= Problem to solve =
Where the records below show the word "computer" in a line, please copy that line.
'''
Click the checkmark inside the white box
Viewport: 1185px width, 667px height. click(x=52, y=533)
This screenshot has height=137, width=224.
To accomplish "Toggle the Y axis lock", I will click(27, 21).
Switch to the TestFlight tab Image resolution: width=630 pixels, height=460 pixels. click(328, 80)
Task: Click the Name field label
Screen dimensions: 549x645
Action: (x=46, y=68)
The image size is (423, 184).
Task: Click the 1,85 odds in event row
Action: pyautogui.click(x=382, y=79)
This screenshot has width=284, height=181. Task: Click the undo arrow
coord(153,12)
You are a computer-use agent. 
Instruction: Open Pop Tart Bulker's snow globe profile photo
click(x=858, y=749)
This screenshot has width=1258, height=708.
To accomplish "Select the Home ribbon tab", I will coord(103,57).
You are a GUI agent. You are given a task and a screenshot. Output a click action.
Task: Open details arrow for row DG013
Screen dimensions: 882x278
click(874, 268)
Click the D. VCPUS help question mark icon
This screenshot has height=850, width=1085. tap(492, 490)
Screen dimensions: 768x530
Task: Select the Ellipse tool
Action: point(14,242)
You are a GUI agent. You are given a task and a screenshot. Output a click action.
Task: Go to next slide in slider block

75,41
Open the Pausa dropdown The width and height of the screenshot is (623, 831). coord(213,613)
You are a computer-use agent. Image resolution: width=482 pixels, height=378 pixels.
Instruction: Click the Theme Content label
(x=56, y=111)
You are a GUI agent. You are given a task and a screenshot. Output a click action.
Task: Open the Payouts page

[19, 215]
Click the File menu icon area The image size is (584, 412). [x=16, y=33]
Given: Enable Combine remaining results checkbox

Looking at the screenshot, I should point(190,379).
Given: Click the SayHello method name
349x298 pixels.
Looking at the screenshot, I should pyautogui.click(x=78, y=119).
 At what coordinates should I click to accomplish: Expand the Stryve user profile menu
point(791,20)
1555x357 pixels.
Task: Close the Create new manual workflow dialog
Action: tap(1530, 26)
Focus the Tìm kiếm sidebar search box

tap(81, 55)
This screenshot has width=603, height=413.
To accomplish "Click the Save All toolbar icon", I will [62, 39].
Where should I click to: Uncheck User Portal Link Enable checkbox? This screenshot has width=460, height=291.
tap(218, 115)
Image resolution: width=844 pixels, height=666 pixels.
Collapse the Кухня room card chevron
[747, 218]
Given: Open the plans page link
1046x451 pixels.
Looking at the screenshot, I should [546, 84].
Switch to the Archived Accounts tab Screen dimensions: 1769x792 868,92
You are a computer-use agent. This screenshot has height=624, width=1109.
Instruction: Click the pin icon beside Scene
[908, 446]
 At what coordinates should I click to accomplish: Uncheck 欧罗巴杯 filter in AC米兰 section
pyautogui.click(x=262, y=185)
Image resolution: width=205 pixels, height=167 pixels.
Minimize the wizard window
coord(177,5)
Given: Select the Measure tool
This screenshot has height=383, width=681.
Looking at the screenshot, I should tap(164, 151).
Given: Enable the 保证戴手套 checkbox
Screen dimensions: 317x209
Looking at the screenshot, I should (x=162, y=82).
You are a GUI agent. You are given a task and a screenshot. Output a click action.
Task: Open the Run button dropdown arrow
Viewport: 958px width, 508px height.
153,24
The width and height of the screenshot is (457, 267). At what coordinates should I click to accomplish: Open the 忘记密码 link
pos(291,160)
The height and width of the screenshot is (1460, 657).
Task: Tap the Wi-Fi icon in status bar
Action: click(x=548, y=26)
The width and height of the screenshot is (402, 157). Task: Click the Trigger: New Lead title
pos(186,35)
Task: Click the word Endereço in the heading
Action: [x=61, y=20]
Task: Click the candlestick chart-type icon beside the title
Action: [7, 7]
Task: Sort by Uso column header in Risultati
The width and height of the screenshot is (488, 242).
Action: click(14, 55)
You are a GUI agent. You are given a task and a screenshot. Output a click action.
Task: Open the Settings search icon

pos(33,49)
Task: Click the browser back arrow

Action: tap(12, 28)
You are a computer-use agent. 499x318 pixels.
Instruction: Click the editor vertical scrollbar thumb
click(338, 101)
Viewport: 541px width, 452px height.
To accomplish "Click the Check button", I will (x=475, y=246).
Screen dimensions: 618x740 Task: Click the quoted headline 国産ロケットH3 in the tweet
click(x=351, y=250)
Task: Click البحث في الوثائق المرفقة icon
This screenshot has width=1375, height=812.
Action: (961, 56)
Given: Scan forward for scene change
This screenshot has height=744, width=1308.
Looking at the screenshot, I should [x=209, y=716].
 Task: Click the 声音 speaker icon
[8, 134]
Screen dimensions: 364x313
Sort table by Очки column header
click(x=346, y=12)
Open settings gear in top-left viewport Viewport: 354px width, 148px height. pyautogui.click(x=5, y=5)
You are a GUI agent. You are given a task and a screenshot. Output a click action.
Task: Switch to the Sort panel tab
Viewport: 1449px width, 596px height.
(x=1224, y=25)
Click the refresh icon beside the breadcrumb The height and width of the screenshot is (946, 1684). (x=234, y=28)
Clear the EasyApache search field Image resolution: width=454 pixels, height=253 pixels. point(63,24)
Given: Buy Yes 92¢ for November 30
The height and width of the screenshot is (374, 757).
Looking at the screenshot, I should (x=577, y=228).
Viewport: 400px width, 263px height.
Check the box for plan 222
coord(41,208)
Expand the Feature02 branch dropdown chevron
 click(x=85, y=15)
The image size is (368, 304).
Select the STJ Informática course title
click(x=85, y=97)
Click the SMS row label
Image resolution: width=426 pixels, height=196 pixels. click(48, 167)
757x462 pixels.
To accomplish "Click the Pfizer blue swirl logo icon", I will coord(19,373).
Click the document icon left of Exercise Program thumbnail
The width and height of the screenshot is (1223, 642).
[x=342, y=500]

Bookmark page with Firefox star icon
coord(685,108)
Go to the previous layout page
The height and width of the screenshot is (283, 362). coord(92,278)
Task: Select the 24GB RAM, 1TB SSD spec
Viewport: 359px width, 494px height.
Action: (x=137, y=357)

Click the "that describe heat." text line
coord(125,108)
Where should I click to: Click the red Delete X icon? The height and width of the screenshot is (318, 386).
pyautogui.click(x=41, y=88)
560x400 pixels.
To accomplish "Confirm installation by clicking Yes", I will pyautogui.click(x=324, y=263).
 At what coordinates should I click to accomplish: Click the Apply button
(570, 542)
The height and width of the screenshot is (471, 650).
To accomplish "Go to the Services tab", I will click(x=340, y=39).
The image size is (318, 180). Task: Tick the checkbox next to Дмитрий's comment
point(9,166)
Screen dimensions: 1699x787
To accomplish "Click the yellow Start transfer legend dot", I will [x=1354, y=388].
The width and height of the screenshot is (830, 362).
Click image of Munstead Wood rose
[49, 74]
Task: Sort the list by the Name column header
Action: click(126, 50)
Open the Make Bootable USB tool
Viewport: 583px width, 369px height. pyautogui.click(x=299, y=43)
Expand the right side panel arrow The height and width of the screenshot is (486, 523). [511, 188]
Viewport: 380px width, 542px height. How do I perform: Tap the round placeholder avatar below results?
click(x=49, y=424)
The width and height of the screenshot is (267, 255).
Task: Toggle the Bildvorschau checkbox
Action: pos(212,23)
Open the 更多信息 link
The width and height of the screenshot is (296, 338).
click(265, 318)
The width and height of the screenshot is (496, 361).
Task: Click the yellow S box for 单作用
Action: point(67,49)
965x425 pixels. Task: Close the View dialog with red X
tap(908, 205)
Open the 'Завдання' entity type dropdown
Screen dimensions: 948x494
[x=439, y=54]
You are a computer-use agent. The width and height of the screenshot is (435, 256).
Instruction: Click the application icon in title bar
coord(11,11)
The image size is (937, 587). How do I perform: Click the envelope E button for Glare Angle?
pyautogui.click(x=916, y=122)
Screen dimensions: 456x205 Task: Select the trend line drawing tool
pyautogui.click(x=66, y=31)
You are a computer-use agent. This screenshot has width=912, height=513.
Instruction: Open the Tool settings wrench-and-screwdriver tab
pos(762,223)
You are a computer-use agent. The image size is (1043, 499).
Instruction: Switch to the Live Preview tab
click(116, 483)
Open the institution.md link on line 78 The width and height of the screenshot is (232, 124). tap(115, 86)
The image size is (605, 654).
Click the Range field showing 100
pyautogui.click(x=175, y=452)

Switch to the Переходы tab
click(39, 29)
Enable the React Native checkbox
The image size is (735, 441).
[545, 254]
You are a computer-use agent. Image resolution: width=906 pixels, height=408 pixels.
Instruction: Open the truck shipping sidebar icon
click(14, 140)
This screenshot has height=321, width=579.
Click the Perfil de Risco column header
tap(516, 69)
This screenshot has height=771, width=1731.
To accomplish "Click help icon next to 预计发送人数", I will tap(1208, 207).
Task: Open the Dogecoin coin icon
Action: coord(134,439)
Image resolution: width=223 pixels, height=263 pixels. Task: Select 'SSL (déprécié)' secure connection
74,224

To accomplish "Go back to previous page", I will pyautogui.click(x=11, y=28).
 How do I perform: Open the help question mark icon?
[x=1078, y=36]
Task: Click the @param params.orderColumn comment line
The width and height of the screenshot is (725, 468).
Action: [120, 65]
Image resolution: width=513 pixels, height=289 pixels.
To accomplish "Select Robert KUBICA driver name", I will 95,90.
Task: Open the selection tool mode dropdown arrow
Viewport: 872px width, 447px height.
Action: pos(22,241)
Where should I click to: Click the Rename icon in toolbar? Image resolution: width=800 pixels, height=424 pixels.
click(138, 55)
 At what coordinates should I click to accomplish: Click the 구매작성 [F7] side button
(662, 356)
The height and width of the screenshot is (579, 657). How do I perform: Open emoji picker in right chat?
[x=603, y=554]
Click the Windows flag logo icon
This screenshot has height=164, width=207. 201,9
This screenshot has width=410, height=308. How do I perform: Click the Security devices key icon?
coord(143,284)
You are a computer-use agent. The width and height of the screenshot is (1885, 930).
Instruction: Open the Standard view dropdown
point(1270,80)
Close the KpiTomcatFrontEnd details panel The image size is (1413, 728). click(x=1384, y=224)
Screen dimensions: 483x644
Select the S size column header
'''
= Your solution =
You are a computer-use agent. 
You are a computer-use agent. Image resolution: width=482 pixels, height=378 pixels.
You are a computer-use agent. This screenshot has height=624, width=1109.
You are a computer-use agent. 499x318 pixels.
You are a computer-use agent. The width and height of the screenshot is (435, 256).
You are a computer-use agent. This screenshot has width=912, height=513.
You are a computer-use agent. The image size is (1043, 499).
You are a computer-use agent. Image resolution: width=906 pixels, height=408 pixels.
You are a computer-use agent. The width and height of the screenshot is (1885, 930).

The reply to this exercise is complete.